| Extracted text |
+-------+
# First of the year.



## alleyyooper (Apr 22, 2005)

Got a call yesterday evening from a fellow with a swarm in his Red Bud tree. This is almost a full two months latter than last year. Fellow didn't know much about honey bees as he though the small swarm was good sized when they were really only about a package size. They I figure had been there for a couple of days as they had alread started making wax on the limbs. It being cool they staid put as I vacumed them up into the hive.

 Al


----------



## tom j (Apr 3, 2009)

Al ,, so have the swarm's started ?? whats the number you have to date ??? here the girls are getting ----y as nothing in bloom ,,, get near the hives and you got a sting or 2 coming your way,,, Bon say's or 4 and if your real lucky 6


----------



## alleyyooper (Apr 22, 2005)
+-------+
| The data |
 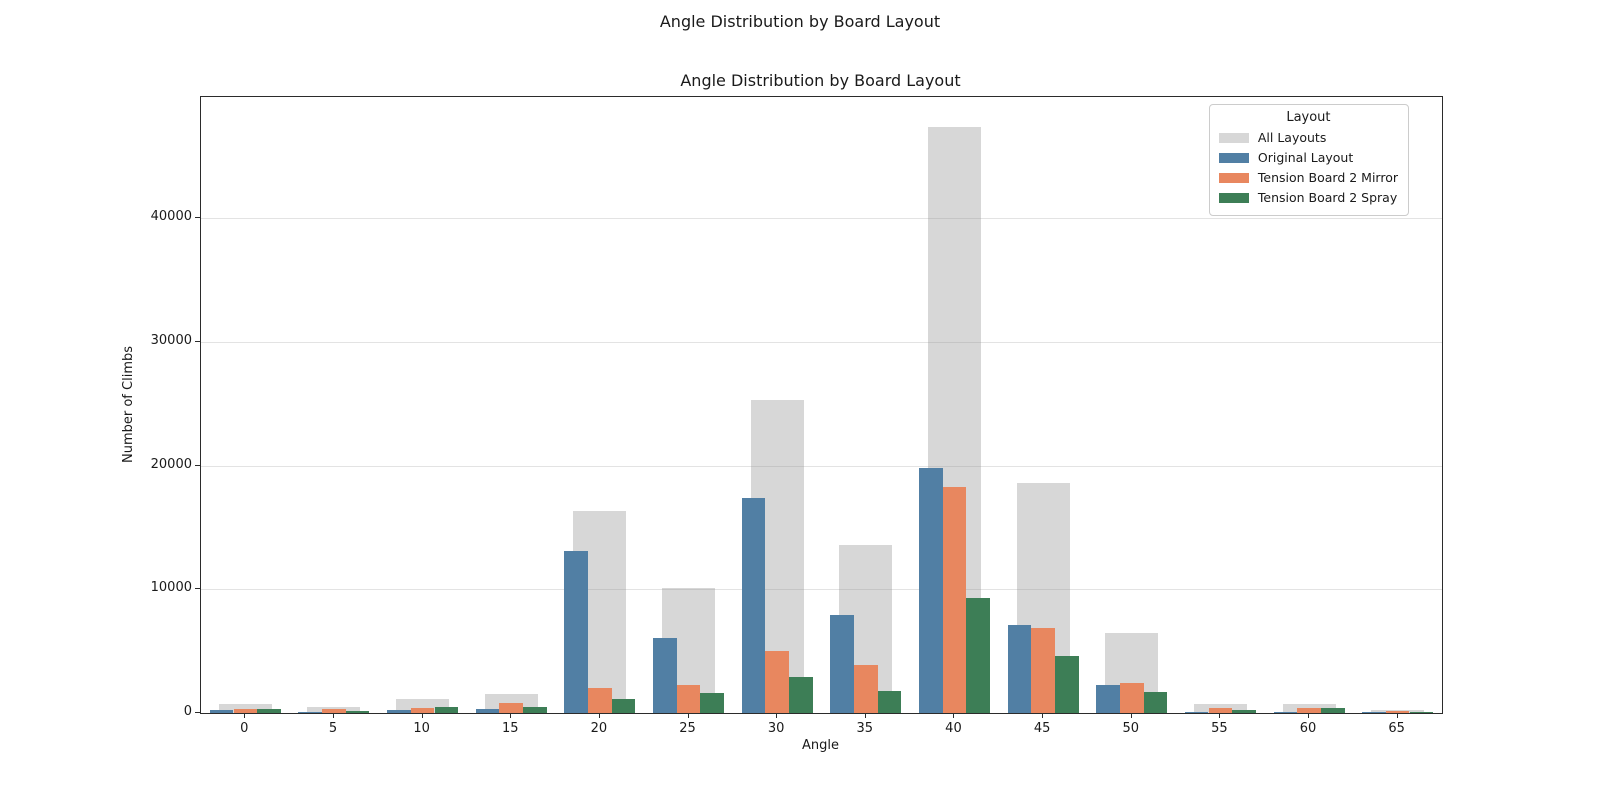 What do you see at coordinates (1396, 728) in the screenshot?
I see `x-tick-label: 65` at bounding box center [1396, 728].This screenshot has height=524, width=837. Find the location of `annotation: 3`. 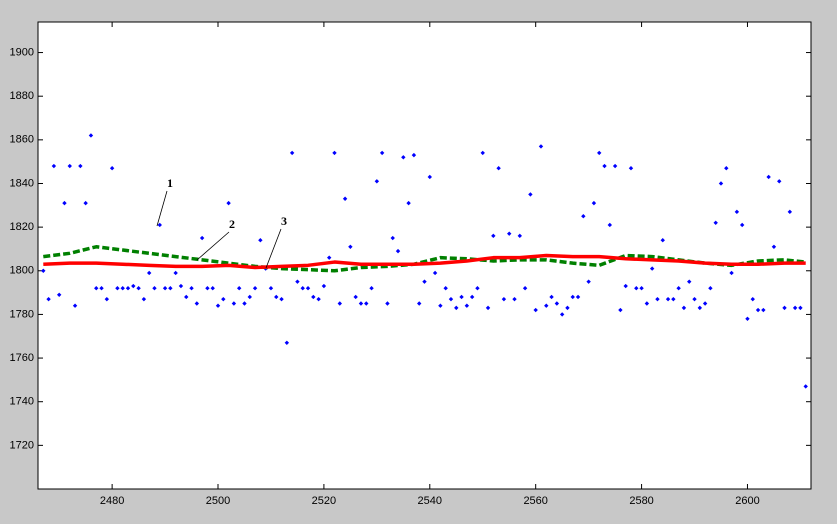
+-------+
| Action item A |
Give the username and date from each post header in the bee swarm thread, in the order they appear.
| Action item B |
Write the next part of the bee swarm thread, picking up right after its final line.

| Output A |
alleyyooper (Apr 22, 2005)
tom j (Apr 3, 2009)
alleyyooper (Apr 22, 2005)

| Output B |
Got a call yesterday from a fellow several hours away that had a swarm in his front yard and wanted to know what to do. that is the second swarm call. We've did 12 nucs so far. Been thru one colony twice now looking for the queen and hav'nt seen here yet. Last saw early July 2012 when she was in a nuc.
Wild dog woods are in bloom here with the multa flora rose, yellow sweet clover, mamoth clover and the tiny alsak clover in the lawn.

I had a eye doctors appointment yesterday afternoon. My eyes hurt in the sun shine even with dark glasses they dialated them so much to get pictures.

 Al


----------



## alleyyooper (Apr 22, 2005)

Got a swarm Saturday Morning and again Monday morning.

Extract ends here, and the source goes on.